• [EXERCISE DIRECTIONS] Report how many of the lines below contain the string "height", with case counting. Give only the number.

• [GIVEN RECORDS]
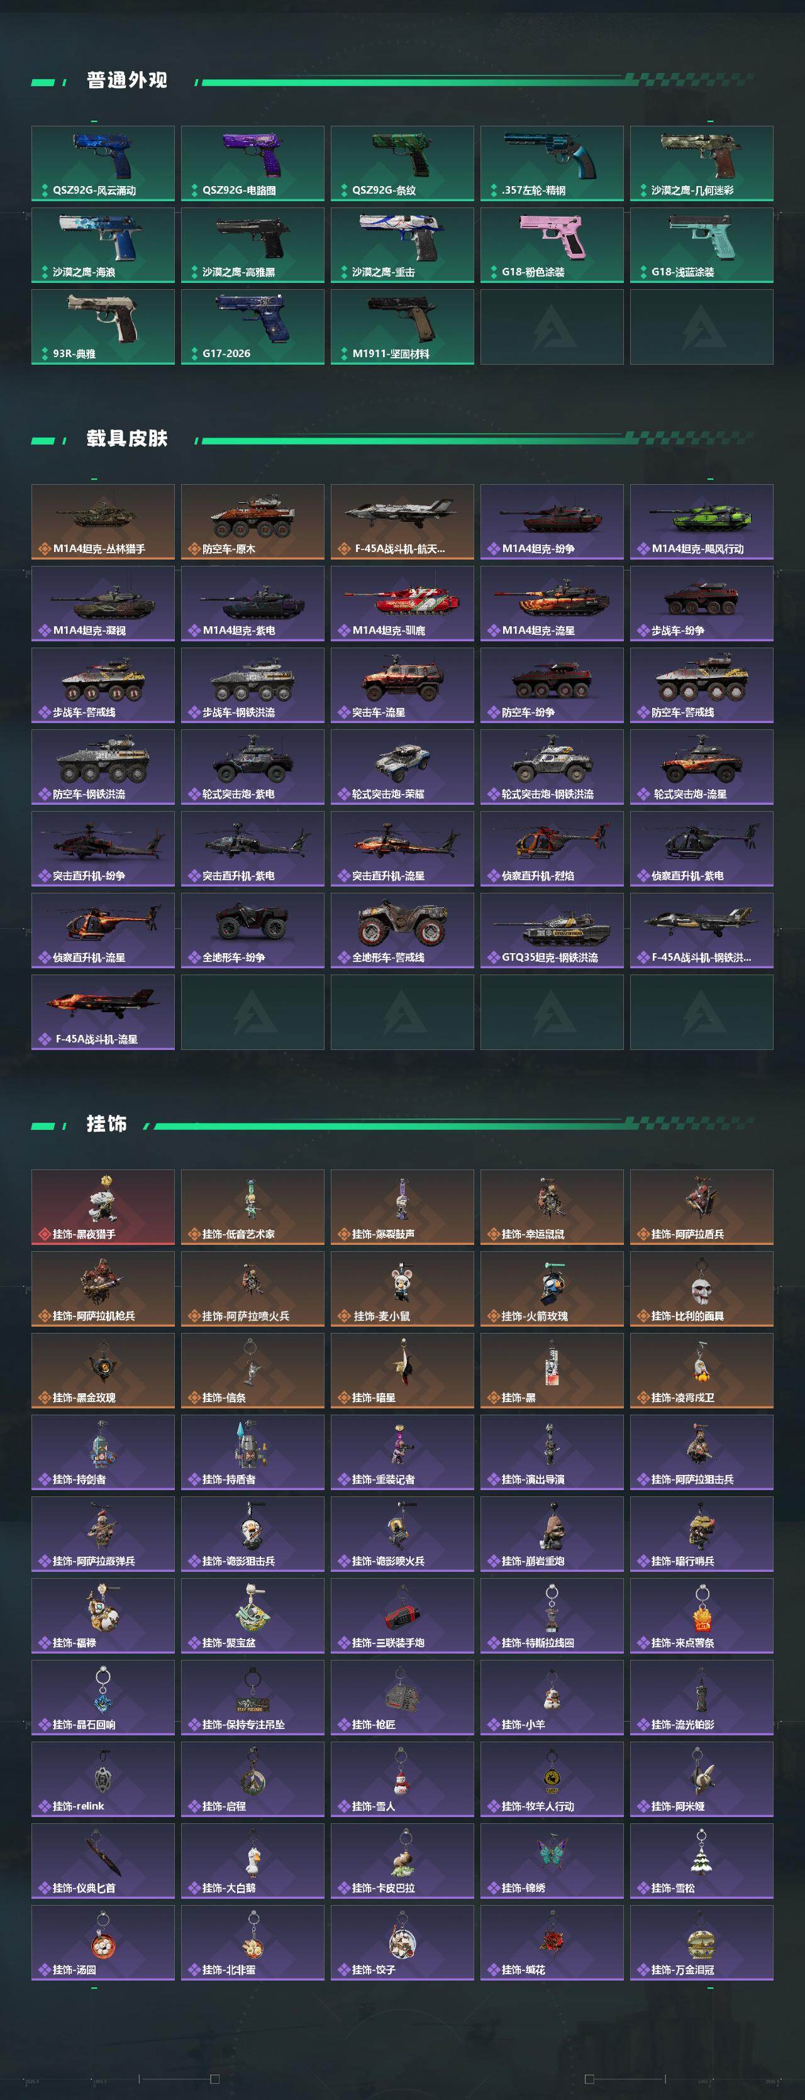Click the 挂饰 section header
This screenshot has width=805, height=2100.
pyautogui.click(x=107, y=1123)
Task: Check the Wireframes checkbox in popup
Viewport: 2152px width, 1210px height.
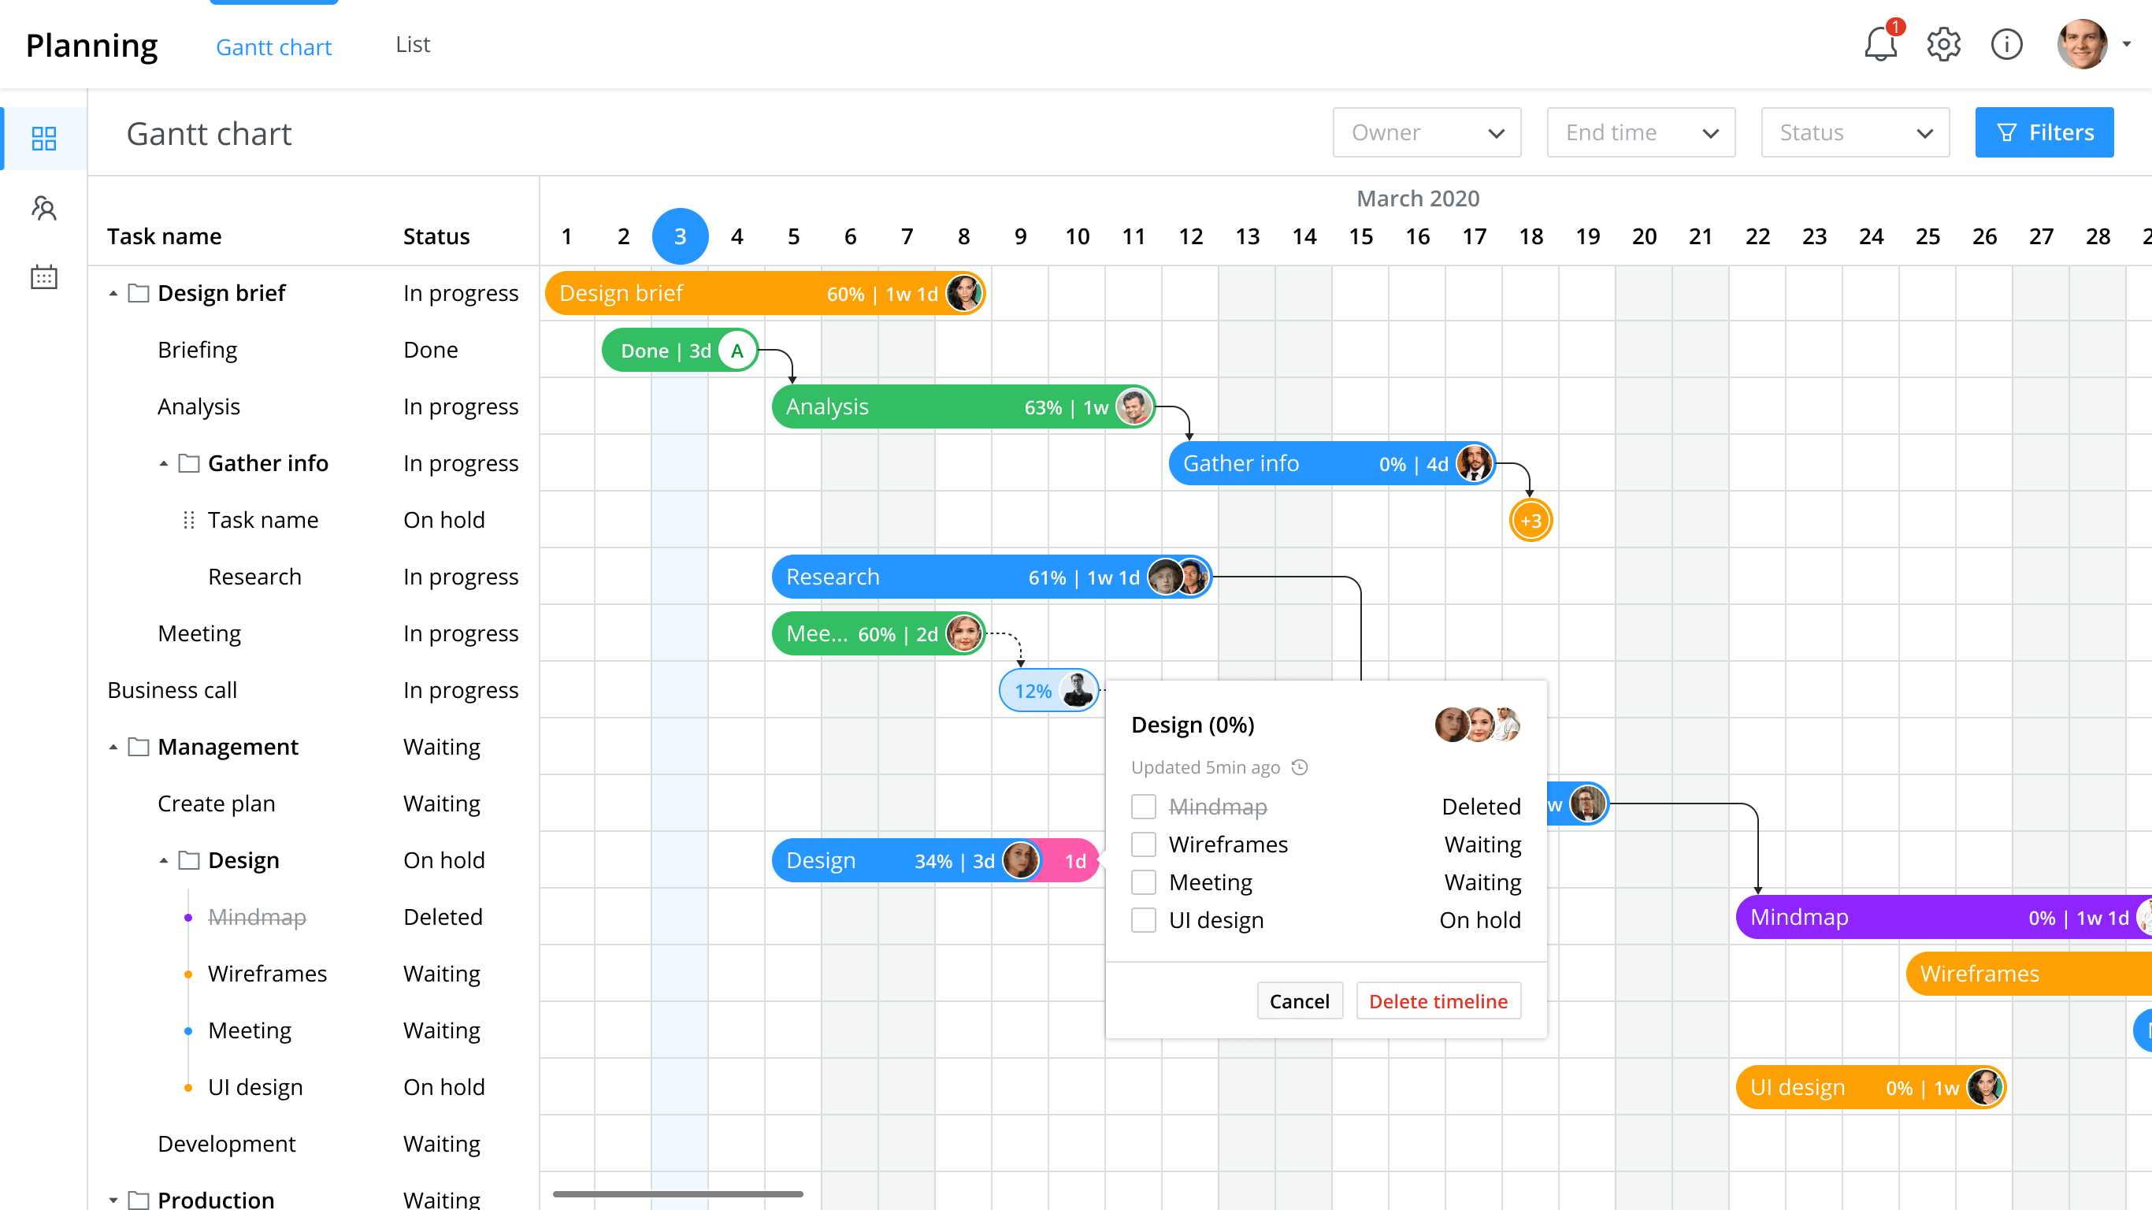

• [IN RESPONSE] 2